The city needs to mandate that all new buildings be smart by using less energy than their predecessors. As an example, every residential dwelling in Israel obtains its hot water from roof mounted solar panels. This is a viable technology that can easily be adapted to the Indian context.
There is also a strong correlation between green tree cover and real estate value. The more green there is, the higher the real estate value. The new development at Powai is a perfect case study proving this theory. The city should plant more trees!
9. Question your Codes
The existing building codes that govern new development within the city are made up of incomprehensible statistics like floor area ratios (fsi), setbacks and open space requirements that ignore the differences between pleasant and unbearable urbanism. As mentioned earlier, they make the city’s traditional urban form, the most loved places within the city, illegal to emulate.

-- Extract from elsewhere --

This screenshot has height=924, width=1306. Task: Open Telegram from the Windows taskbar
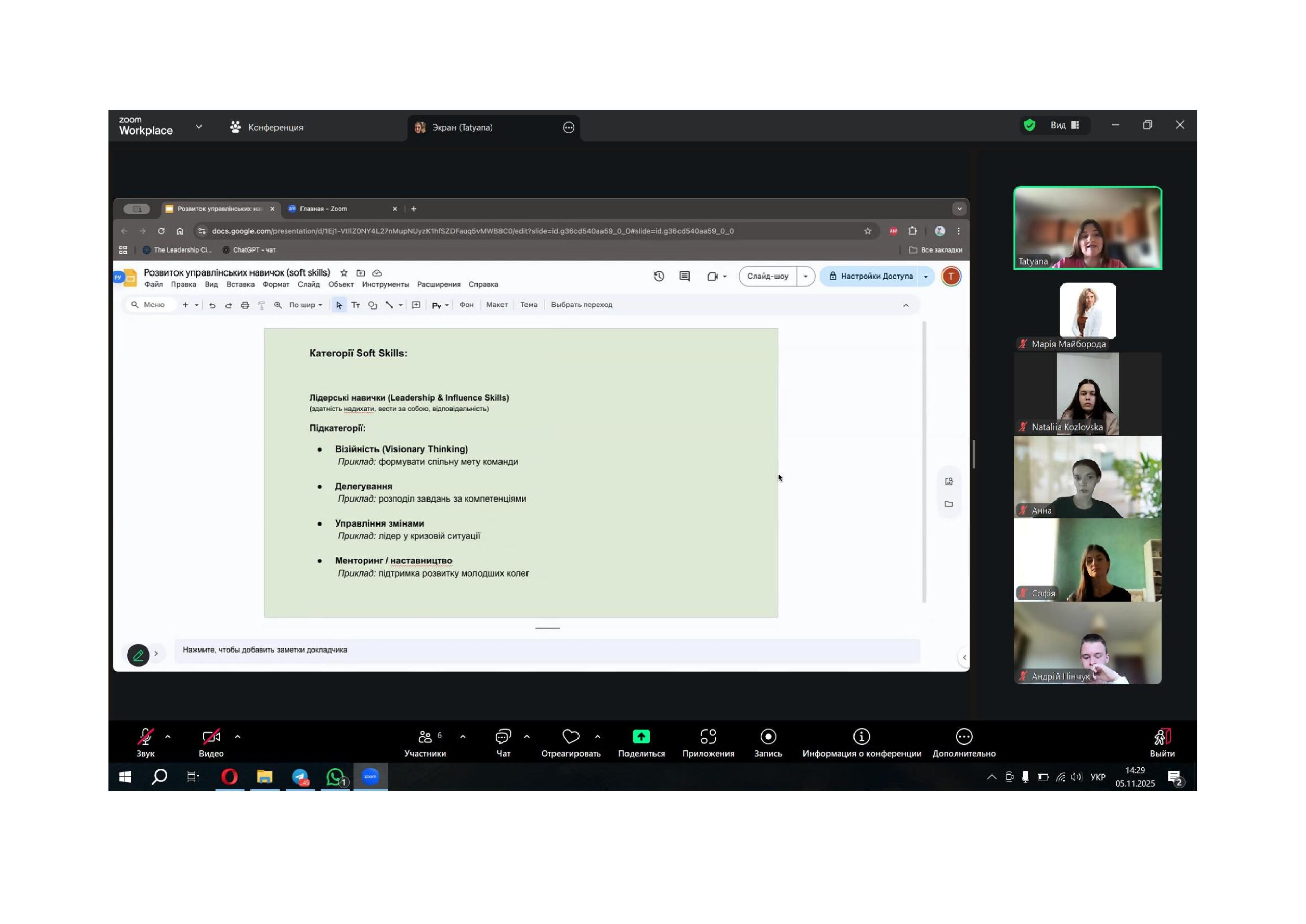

Codes must be based on a picture of what is desired to be built, not statistical manipulations. Close your eyes and imagine what you want the city to be, and then write a code to achieve it. Around the world a new generation of design ordinances is gaining favor among city planning officials. Referred to as form-based codes, these ordinances regulate what really matters: a building’s height, disposition, location, relationship to the street, and where to place parking. Cities including Arlington, Virginia, and Miami, Florida are adopting form-based codes for their neighborhoods.
10. Don’t Forget Beauty
Joe Riley, Charleston’s Mayor since 1968, reminds us that cities should be places that make the heart sing. For many Mumbai citizens, especially those too poor or infirm to travel, the city is an entire world. For this reason, the city should be proudly maintained, function properly, but also afford moments of beauty.
Yet, the city routinely builds to the lowest denominator, when it comes to building public schools, parks, and government buildings, – the only investments that belong to all the citizens of the city. In the interest of short-term frugality, the city cheats itself out of an honorable public realm and a noble legacy. This was not always the case, and it need not continue.
One only has to look around Mumbai, an incredible city and realize that it contains a handsome portfolio of beautiful buildings, parks, and public spaces. This legacy can and must be continued.